Along with Monday's decent price action, Snap has a great-looking chart ahead of the print. Of course, earnings have the potential to enhance this bullish outlook and send a wrecking ball into the charts.
Despite some volatility over the last month, social media stocks have been trading well lately.
For Snap’s part, the stock is hovering at its highest level in over three years, while shares are up more than 200% from the coronavirus low in March. Let’s look at the charts ahead of the report.
Trading Snap Stock
Snap stock was obliterated in the first-quarter selloff, as shares dove from $20 in January to $8 in March. However, the rally from the lows has been robust.
The gap-up in April helped give Snap stock the momentum it needed to break out over $20. Since then, shares have surged, almost hitting the 161.8% extension up at $27.09 earlier this month.
As the 10-day and 20-day moving averages continue to buoy the stock, Snap bulls continue to be rewarded for buying the dip.

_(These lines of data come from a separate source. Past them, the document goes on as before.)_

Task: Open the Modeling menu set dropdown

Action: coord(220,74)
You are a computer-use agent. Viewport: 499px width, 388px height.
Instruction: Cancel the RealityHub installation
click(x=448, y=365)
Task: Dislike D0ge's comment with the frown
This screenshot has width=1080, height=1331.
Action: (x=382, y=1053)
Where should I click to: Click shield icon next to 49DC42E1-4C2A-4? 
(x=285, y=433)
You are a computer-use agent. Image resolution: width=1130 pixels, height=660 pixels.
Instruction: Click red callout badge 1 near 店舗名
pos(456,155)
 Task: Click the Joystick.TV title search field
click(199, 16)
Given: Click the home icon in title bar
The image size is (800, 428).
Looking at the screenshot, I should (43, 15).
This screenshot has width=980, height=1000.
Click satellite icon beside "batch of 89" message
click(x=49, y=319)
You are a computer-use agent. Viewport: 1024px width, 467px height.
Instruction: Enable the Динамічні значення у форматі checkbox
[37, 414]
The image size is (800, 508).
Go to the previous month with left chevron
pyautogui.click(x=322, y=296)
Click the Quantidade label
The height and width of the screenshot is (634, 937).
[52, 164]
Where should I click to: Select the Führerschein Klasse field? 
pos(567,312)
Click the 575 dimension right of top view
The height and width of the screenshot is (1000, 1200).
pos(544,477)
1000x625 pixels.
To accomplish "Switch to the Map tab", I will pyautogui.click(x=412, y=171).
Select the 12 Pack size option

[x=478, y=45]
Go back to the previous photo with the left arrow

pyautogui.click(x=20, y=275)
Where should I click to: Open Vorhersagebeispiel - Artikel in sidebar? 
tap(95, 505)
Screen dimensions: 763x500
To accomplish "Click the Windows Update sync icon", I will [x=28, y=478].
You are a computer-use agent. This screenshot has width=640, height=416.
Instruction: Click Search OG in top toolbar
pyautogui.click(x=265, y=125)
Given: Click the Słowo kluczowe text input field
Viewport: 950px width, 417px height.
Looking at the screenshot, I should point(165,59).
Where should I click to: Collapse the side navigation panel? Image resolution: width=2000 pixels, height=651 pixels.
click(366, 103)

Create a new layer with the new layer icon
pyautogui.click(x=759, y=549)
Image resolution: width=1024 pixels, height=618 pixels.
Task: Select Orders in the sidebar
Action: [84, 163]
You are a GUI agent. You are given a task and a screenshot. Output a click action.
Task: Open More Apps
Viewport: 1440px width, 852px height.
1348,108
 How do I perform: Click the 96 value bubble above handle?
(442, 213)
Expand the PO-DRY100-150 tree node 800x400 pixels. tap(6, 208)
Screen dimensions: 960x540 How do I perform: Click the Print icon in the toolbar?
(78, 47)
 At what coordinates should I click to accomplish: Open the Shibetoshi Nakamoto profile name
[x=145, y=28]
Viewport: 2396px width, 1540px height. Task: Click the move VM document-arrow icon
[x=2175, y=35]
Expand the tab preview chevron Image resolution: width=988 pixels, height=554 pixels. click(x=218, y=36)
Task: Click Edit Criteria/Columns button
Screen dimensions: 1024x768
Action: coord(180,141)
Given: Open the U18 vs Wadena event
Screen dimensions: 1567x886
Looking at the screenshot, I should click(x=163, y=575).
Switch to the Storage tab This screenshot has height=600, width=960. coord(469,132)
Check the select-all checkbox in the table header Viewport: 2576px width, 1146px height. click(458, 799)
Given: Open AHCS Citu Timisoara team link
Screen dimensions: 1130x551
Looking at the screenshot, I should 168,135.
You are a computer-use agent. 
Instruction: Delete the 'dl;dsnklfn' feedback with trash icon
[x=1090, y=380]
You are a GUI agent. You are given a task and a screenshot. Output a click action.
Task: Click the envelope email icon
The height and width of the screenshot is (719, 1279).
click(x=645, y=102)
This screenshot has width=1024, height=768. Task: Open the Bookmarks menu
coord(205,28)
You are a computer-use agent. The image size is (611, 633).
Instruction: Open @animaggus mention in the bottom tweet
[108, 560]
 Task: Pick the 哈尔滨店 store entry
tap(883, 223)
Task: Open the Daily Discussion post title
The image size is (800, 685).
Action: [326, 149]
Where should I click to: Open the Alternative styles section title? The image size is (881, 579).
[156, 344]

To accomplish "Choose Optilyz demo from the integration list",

Now the big test comes on earnings.
If the reaction is bullish, look for a rotation up through this month’s high at $26.76, followed by the 161.8% extension I just referenced. Above that and things will get interesting.
Specifically, my additional upside levels include the current all-time high at $29.44 — which came on the opening week of the IPO in 2017 — followed by the two-times range extension at $31.62.
On the downside, keep an eye on $23. Below this mark not only thrusts Snap stock below the 10-day and 20-day moving averages, but also puts a weekly rotation lower in play.
While Snap could find its footing even after a dip below $23, it opens up the door to a test of the 50-day moving average and a retest of the $20 breakout level.